The oak has been said to date to the era of the Norman Conquest or even early Roman times. It was already ancient when Alexander Hunter, in his 1776 edition of John Evelyn's Sylva, wrote of it, "The dimensions are almost incredible... The foliage is extremely thin, so that the anatomy of the ancient branches may be distinctly seen in the height of summer. When compared to this, all other trees are but children of the forest". Cowthorpe's St Michael's Church was constructed nearby and a public house was named Ye Old Oak Inn after the tree. At its greatest extent its canopy was said to cover 0.5 acre of land. In the early 19th century the tree was owned by Charles Stourton, 17th Baron Stourton and then The Honorable Mr Petre. The tree was sketched by J. M. W. Turner.

==Decline and death ==
The tree's leading branch fell in 1718 and was found to be 2 ft thick and to weigh 5 long ton. It is said to have decayed greatly between 1773 and 1804; in 1794 another leading branch fell, causing alarm to nearby residents. In 1806 its circumference measured at a height of 6 ft from the ground was 47 ft and in 1822 it was measured at 60 ft at ground level. By this time many of the branches are said to be completely rotten and held up only by the bark; the leading branch extended some 48 ft from the trunk and had been supported by wooden props. The hollow trunk was said to be large enough to hold 70 people, if children were carried on the adults' shoulders.

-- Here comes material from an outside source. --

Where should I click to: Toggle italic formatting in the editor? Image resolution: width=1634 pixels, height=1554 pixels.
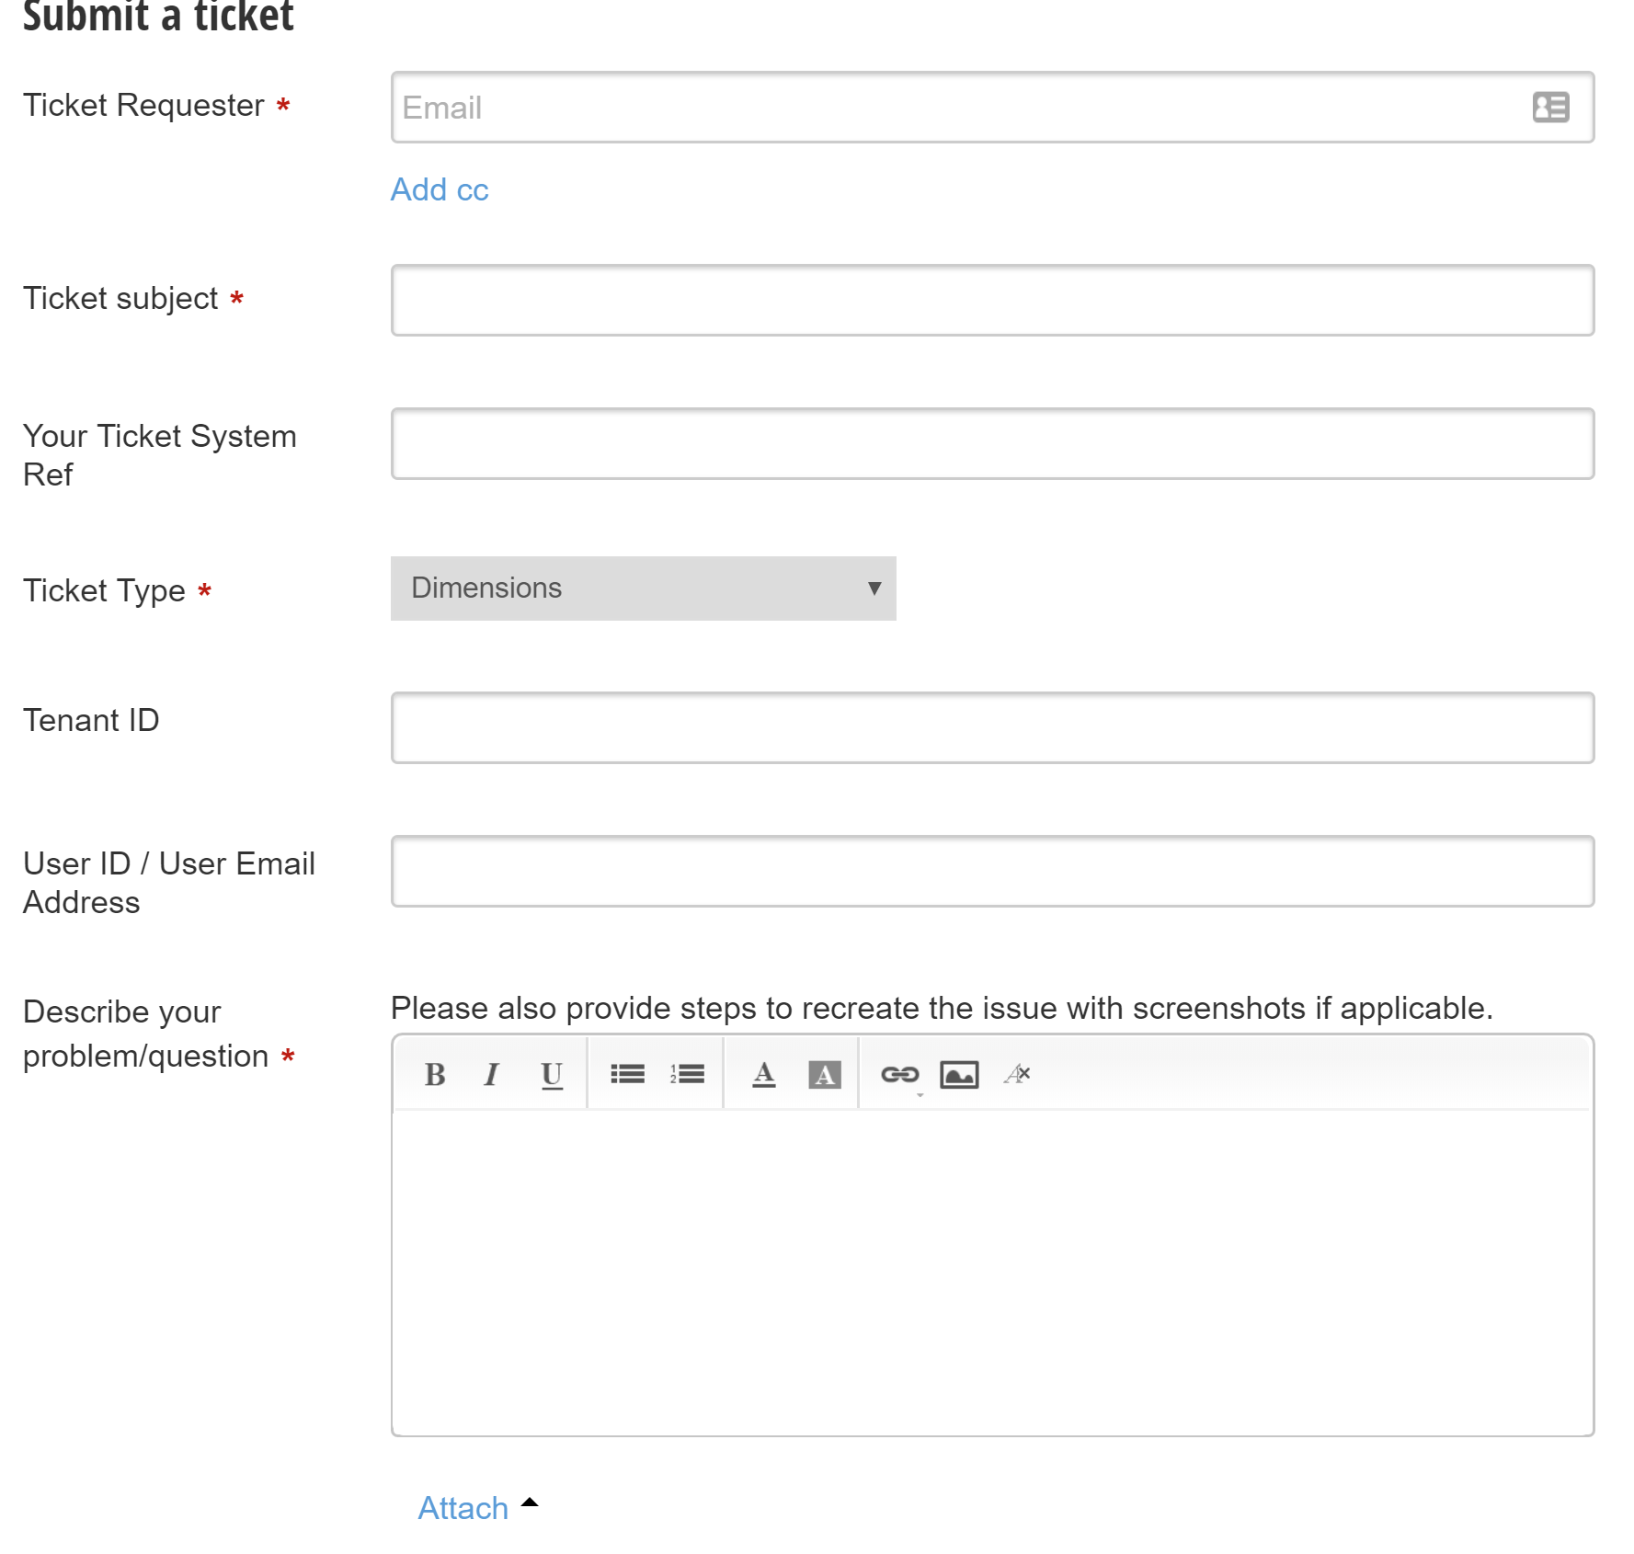492,1074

The Cowthorpe oak was photographed in 1904 and appeared to be in good health, though it was heavily propped. The tree died in 1950, apparently having been struck by lightning. At this time it was said to be England's oldest tree. The remains of the tree were removed by Ian Watson as it had become unsafe.

The tree's lineage survives as several of its acorns were sent to New Zealand to be planted there. One of these, planted at Drury in the 1870s, is now known as the Runciman Oak and has a circumference of almost 5 m measured at a height of 0.5 m from ground level. The Runciman Oak also has many descendants, planted in an avenue nearby.